§ TASK GOAL:
Return the records from the first line through the line containing "Task: Open the 英语 language dropdown", and leave out the pictures.

§ EXCERPTED RECORDS:
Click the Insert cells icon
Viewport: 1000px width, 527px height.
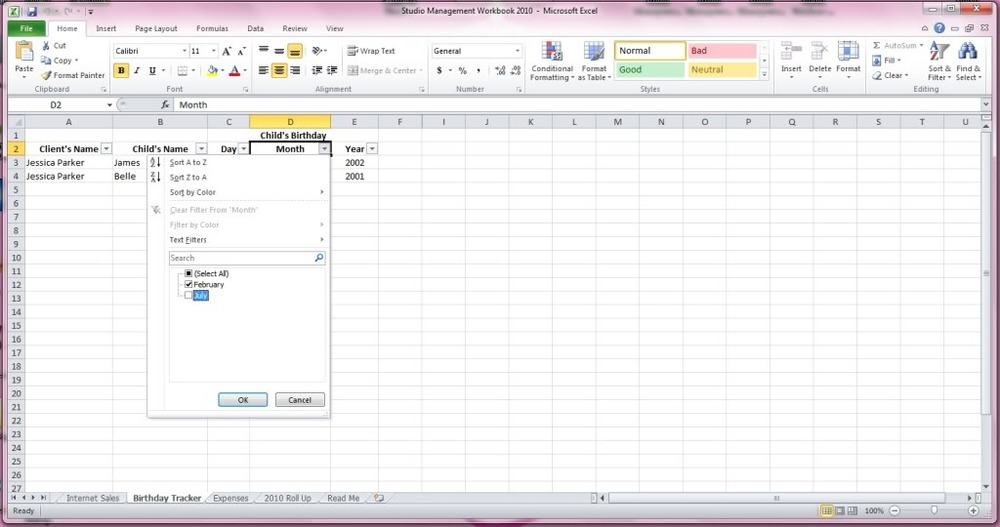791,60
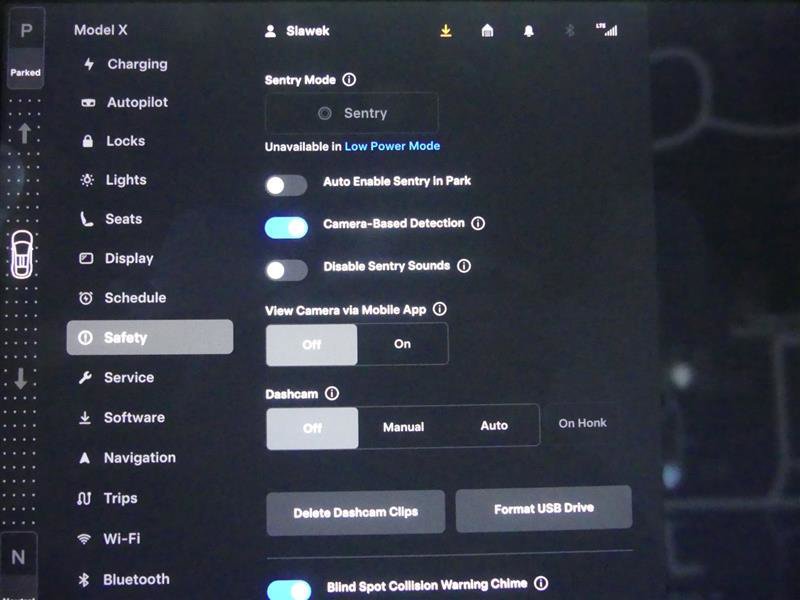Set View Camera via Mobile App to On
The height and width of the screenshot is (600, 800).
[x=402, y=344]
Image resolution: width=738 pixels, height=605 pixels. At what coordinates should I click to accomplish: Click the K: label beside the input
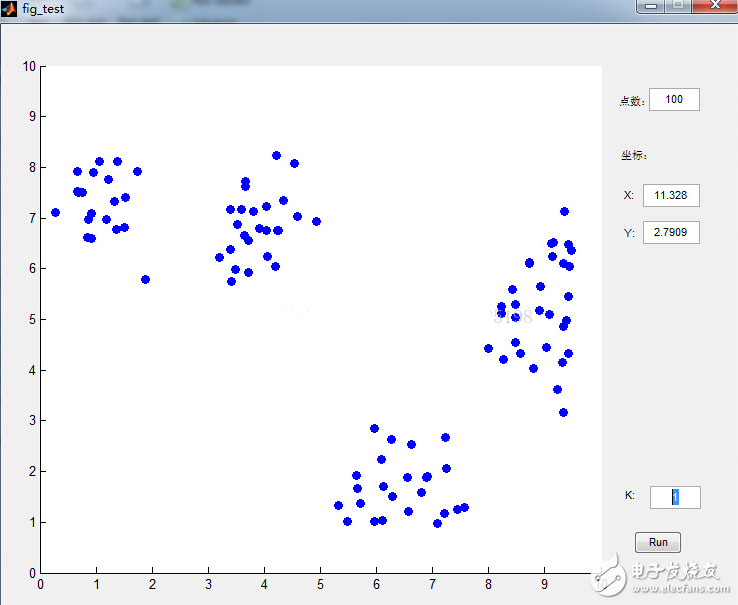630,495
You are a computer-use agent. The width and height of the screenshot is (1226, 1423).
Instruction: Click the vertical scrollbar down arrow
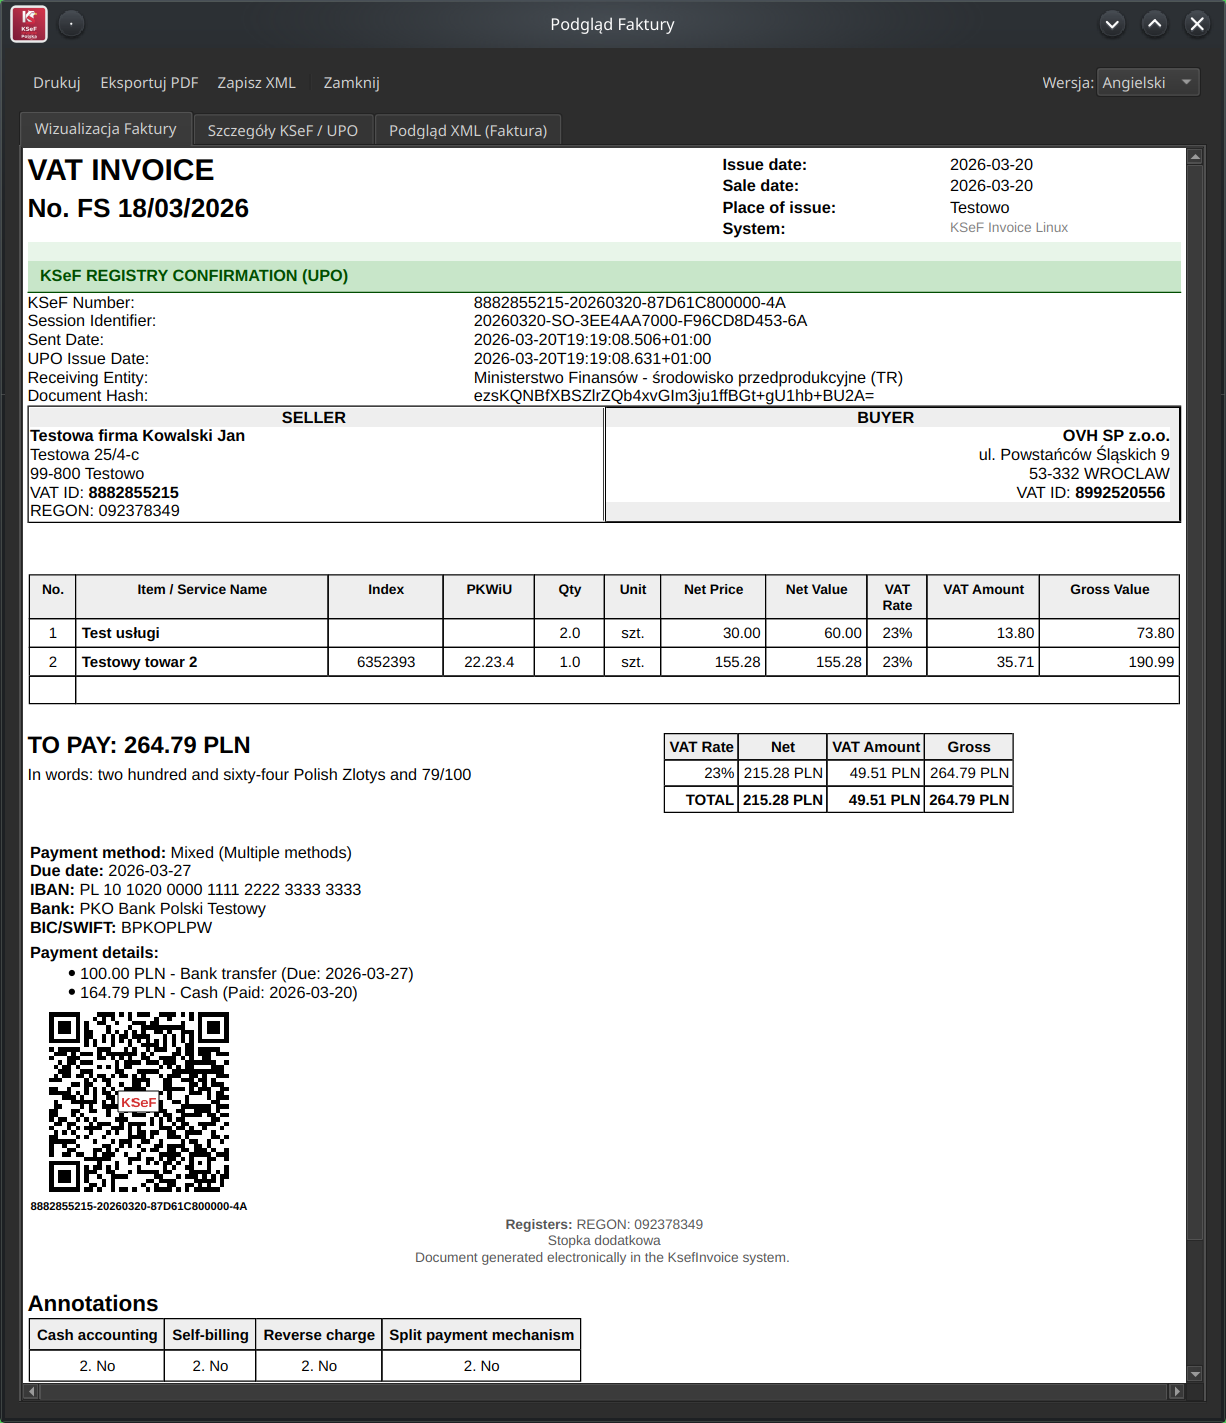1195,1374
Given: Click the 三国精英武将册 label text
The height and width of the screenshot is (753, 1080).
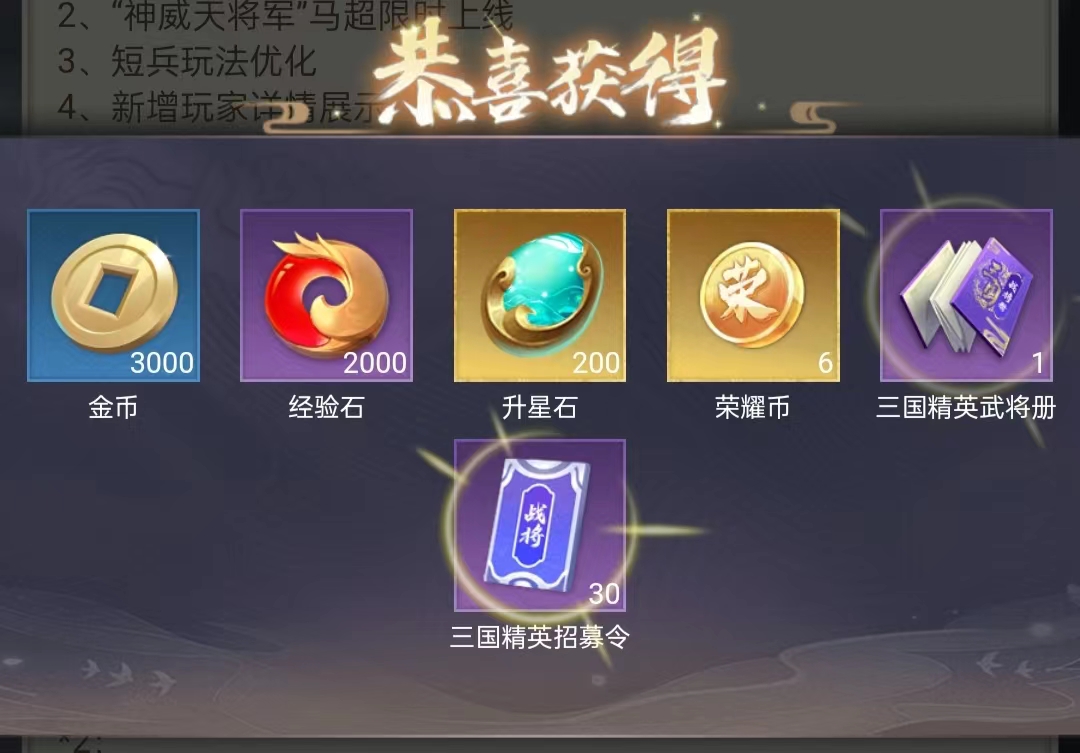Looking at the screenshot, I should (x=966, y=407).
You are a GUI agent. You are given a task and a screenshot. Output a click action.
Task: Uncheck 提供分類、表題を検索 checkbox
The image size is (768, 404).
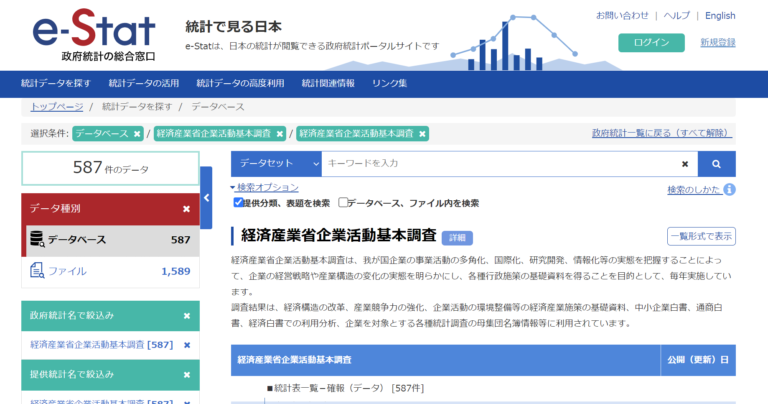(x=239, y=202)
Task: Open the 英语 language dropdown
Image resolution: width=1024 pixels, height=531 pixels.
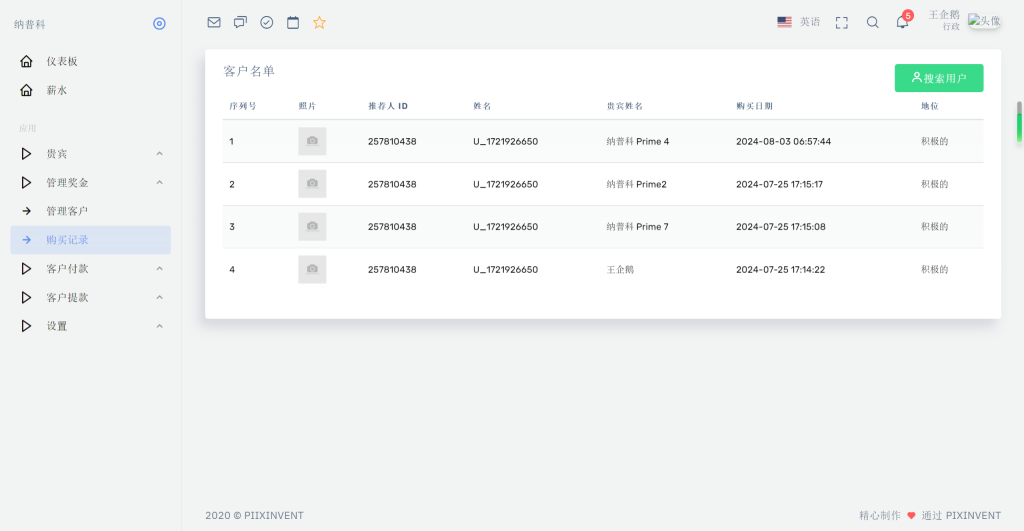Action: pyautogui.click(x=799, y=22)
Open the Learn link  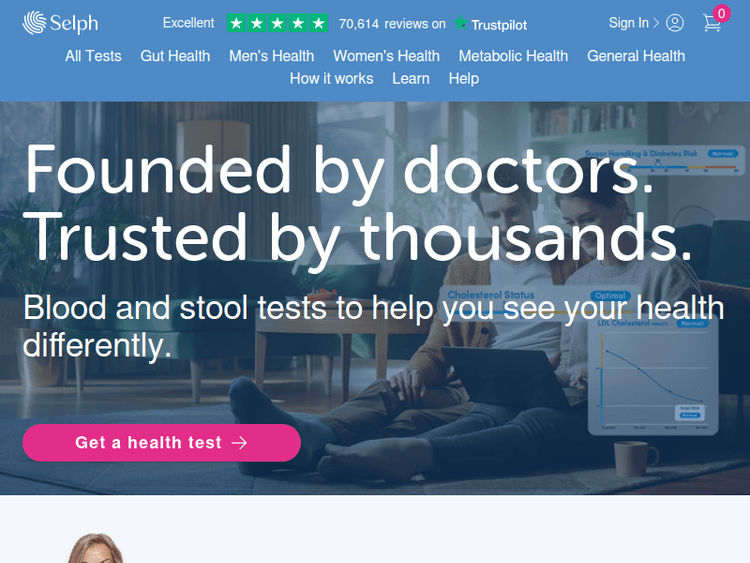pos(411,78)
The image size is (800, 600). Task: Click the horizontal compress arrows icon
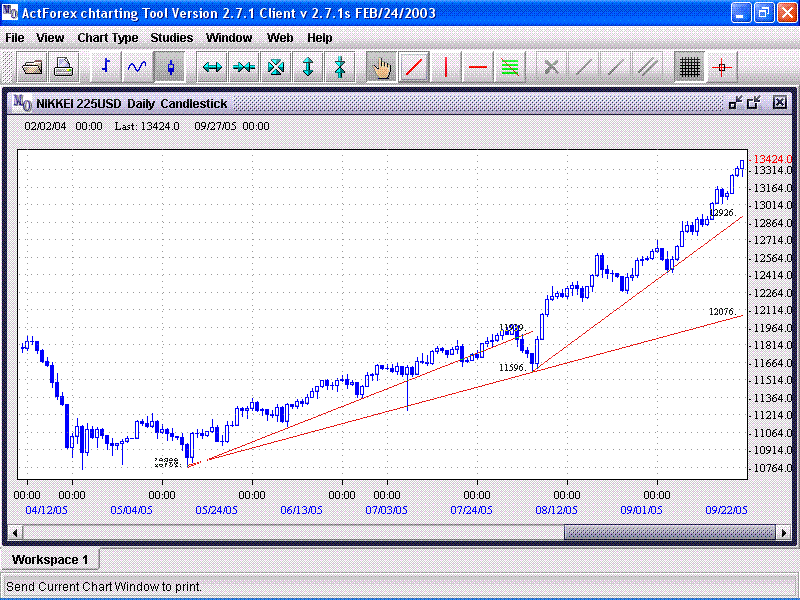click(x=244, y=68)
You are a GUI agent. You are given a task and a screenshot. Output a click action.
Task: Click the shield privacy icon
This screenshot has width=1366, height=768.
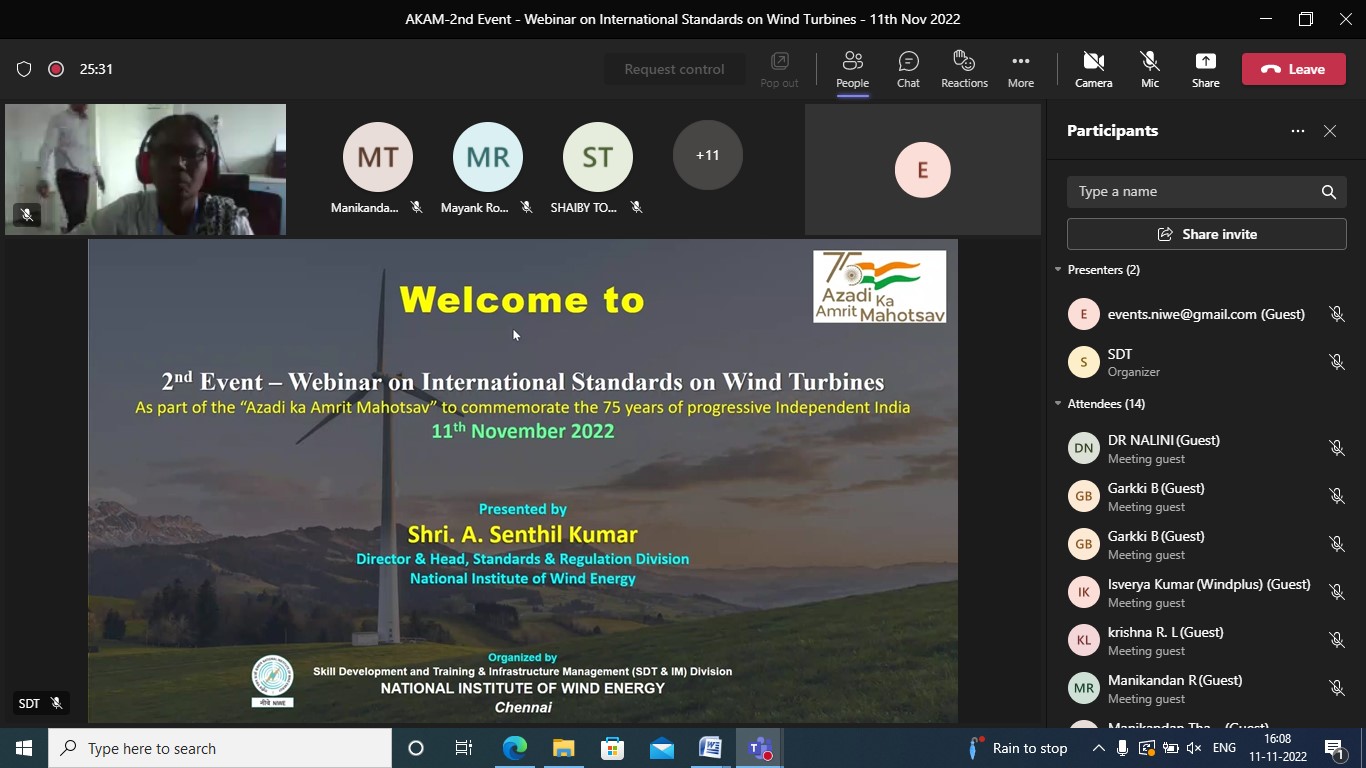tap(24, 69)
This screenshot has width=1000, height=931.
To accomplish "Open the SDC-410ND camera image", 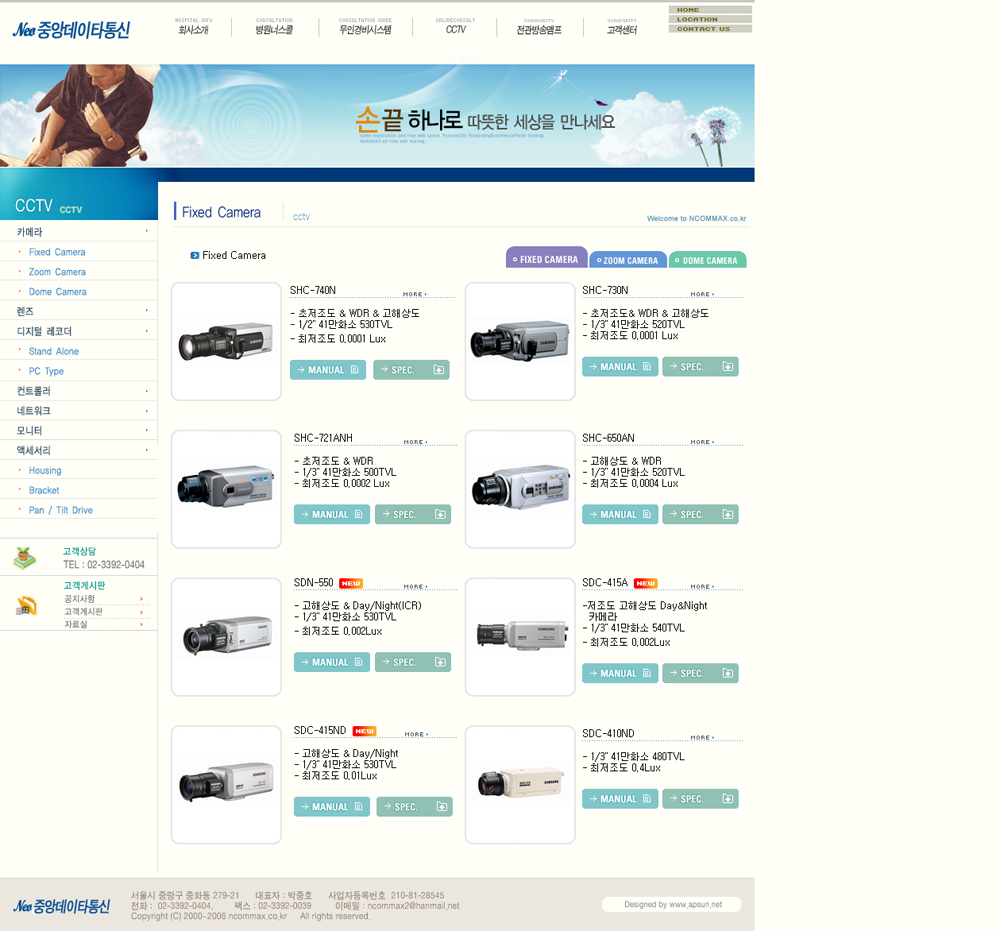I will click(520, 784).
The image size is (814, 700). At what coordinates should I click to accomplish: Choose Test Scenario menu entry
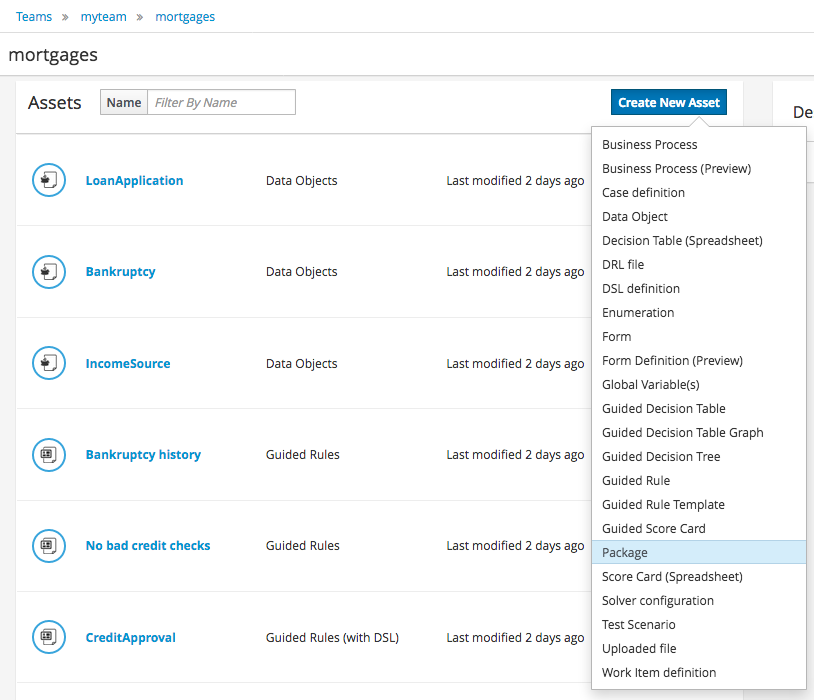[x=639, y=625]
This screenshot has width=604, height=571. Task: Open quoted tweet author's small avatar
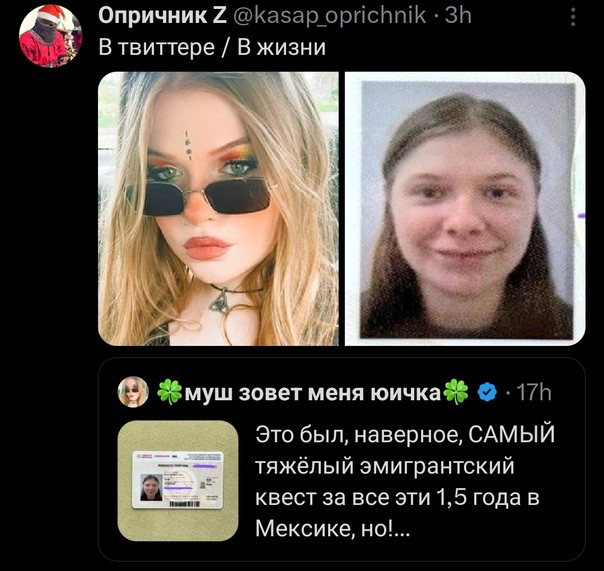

§ EXPECTED OUTPUT:
Click the Insert cells icon
Viewport: 1000px width, 527px height.
791,60
Set View Camera via Mobile App to On
The height and width of the screenshot is (600, 800).
[x=402, y=344]
Image resolution: width=738 pixels, height=605 pixels. At what coordinates should I click to accomplish: Click the K: label beside the input
630,495
You are a computer-use agent. The width and height of the screenshot is (1226, 1423).
Instruction: Click the vertical scrollbar down arrow
1195,1374
Given: Click the 三国精英武将册 label text
The height and width of the screenshot is (753, 1080).
Looking at the screenshot, I should (x=966, y=407).
You are a GUI agent. You are given a task and a screenshot. Output a click action.
Task: Uncheck 提供分類、表題を検索 checkbox
The image size is (768, 404).
(x=239, y=202)
Task: Open the 英语 language dropdown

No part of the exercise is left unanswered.